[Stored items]
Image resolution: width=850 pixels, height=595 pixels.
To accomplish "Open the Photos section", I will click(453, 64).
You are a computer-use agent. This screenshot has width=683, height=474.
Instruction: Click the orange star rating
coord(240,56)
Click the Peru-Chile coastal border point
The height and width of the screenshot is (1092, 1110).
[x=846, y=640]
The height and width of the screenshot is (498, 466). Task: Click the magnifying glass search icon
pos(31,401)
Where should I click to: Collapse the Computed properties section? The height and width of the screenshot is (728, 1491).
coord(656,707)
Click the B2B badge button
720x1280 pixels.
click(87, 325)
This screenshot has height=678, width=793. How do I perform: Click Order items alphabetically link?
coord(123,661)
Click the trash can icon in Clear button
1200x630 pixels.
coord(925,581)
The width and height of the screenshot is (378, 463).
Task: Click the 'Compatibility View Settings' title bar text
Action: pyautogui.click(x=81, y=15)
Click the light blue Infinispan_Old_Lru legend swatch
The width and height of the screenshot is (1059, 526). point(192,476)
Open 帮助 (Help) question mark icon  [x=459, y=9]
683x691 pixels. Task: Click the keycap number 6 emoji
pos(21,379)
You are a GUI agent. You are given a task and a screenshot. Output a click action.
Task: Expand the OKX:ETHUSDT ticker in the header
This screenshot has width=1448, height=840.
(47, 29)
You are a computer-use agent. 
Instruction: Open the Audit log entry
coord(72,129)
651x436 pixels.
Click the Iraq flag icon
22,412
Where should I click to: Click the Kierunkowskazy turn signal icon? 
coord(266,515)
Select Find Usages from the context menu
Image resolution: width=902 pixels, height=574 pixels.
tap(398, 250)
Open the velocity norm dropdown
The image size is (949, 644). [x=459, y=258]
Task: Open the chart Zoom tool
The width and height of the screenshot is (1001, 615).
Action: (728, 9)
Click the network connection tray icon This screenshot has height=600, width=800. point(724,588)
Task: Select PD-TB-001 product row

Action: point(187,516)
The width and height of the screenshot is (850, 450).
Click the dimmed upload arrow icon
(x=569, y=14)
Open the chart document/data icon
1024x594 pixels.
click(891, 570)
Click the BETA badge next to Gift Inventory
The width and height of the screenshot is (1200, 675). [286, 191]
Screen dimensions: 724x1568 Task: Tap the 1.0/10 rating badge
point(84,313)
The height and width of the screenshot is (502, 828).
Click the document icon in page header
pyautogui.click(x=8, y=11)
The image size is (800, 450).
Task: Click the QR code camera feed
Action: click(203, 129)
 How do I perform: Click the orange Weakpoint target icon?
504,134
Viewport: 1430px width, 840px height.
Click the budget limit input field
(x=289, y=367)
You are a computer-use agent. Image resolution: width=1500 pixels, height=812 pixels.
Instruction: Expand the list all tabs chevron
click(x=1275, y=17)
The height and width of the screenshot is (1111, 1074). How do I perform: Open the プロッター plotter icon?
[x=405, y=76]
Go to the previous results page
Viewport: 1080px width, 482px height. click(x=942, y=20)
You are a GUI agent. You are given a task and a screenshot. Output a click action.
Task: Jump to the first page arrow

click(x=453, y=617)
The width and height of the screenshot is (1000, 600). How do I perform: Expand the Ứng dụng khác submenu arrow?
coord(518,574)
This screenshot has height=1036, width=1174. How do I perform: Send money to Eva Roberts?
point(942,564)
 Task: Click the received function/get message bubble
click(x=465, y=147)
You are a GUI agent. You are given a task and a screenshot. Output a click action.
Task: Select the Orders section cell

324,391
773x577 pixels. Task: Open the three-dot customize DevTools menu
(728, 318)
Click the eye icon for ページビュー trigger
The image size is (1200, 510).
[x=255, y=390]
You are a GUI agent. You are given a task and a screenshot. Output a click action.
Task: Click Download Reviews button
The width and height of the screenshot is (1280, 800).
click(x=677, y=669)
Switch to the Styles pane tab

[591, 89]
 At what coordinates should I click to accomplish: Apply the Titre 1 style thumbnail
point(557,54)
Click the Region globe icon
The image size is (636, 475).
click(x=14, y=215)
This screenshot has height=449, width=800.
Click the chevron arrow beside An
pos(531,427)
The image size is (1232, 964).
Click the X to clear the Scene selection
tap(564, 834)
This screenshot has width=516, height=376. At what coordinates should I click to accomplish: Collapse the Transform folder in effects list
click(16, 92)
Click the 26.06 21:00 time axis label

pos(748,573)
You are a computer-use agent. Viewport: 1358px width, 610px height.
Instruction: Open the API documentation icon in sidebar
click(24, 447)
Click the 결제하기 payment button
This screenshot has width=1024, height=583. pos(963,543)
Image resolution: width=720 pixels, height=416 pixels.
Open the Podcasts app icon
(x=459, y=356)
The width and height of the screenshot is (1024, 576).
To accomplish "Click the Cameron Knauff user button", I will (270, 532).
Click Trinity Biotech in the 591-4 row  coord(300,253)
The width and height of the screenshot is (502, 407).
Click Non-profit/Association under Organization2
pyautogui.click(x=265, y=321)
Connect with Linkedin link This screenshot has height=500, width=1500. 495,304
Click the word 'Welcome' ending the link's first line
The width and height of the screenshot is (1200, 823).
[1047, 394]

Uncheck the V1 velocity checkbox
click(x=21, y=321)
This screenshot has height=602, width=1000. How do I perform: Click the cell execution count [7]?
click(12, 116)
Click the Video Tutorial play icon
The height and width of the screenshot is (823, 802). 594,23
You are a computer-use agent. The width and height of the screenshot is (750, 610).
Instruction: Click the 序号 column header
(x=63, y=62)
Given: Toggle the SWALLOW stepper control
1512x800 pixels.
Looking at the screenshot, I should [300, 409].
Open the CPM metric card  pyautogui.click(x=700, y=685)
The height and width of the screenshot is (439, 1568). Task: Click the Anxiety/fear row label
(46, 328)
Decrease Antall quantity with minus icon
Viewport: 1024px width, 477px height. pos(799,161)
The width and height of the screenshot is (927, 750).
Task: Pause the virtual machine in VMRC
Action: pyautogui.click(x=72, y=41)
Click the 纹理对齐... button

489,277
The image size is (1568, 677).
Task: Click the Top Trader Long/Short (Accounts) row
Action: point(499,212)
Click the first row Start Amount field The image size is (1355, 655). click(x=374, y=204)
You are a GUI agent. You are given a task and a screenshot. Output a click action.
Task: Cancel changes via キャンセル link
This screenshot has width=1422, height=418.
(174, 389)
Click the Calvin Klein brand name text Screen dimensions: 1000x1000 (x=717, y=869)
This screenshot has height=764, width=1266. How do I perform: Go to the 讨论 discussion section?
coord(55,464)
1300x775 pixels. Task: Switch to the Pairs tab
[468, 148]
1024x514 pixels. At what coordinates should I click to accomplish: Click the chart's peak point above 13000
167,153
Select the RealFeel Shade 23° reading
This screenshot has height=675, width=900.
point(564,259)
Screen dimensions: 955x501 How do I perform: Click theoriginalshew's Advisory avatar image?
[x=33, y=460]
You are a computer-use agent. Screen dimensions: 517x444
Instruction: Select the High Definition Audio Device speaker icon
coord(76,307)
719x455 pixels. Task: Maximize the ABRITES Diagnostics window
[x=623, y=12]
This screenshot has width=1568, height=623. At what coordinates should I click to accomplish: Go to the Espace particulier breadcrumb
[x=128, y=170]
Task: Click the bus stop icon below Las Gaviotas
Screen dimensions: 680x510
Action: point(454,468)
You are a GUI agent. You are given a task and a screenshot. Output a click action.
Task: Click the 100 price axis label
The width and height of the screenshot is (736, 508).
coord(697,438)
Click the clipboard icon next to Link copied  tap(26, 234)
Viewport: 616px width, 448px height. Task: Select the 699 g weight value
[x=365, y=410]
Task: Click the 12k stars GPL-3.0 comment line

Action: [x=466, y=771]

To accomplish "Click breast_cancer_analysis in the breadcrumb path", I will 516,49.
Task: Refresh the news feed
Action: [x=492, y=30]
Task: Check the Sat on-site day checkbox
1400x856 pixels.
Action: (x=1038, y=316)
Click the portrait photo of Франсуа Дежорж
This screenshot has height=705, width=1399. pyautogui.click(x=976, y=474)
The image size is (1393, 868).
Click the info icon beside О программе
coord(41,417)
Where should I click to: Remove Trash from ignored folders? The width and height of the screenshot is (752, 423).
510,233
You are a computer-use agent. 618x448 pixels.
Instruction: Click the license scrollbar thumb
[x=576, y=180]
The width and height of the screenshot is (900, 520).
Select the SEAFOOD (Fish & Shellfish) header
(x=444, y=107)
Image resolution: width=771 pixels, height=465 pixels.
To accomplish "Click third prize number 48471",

■ Directions for this task
From the records above, pull out every line containing the word "computer".

■ Answer for the task
You are a computer-use agent. This screenshot has width=683, height=474.
You are a computer-use agent. 
You are a computer-use agent. Image resolution: width=1500 pixels, height=812 pixels.
You are a computer-use agent. Viewport: 1358px width, 610px height.
You are a computer-use agent. The width and height of the screenshot is (750, 610).
You are a computer-use agent. Screen dimensions: 517x444
You are a computer-use agent. 618x448 pixels.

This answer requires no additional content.